This year’s “Days of Silent Film,” held October 1-8 in Pordenone, Italy, was very much a mixed bag, including canonical works, like Leopold Jessner’s Backstairs (1923), Chaplin and Keaton, previously lost Italian silents, programs of early cinema, the Thanhouser Company, Michael Curtiz in Europe, American Westerns from the new NFPF DVD set, Georgian cinema, and assorted restorations and rediscoveries. Due to the opening of our own program, “L.A. Rebellion: Creating a New Black Cinema,” I left early, but did manage to rediscover some of the amazing films of the Soviet FEKS group.

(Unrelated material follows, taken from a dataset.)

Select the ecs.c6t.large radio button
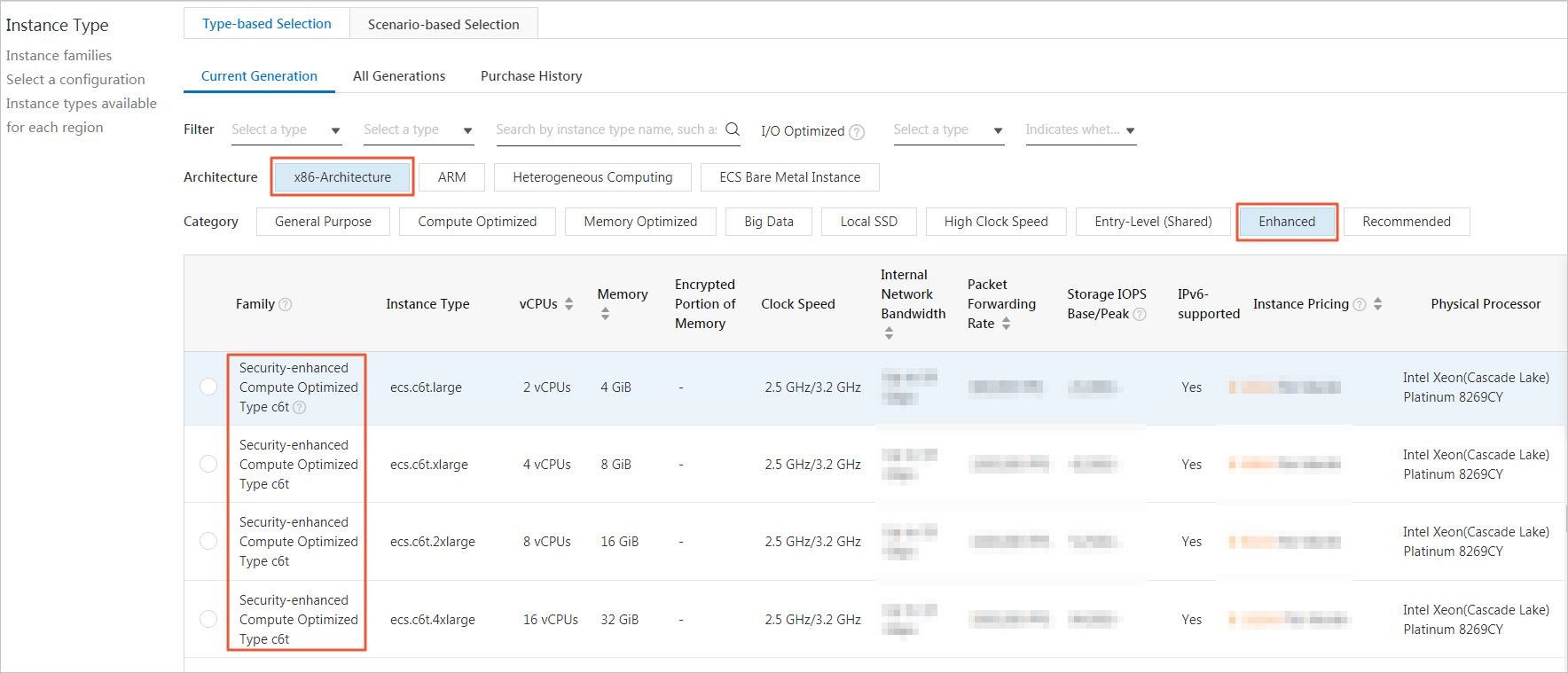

That acronym stood for the “factory of the eccentric actor,” a theater founded in July 1922 in Leningrad by a number of Soviet revolutionary artists, but headed primarily by film directors Gregori Kozintev and Leonid Trauberg, who shared credit on all their productions. Taking their cues from the manifestoes of the constructivists, futurists, dadists, and other early 20th century isms, the FEKS group proclaimed “eccentricism.” Eschewing naturalist and realist aesthetics, FEKS believed in a heady mixture of highly stylized acting, low brow entertainments (like the circus), and dadaist shock and nonsense effects, all infused with Soviet revolutionary politics. Sergei Eisenstein in his Protokult Theatre mined a similar vein in Moscow in the mid-1920s, but the Leningrad group continued to make films until the coming of sound. I had seen one or two of their films on video over the years, but nothing prepared me for the amazing visual power of their work on the big screen. And even if the print quality was often distressed, it was clear that these films were very different from the grey, documentary look of the montage films of Eisenstein, Pudovkin and Dziga Vertov.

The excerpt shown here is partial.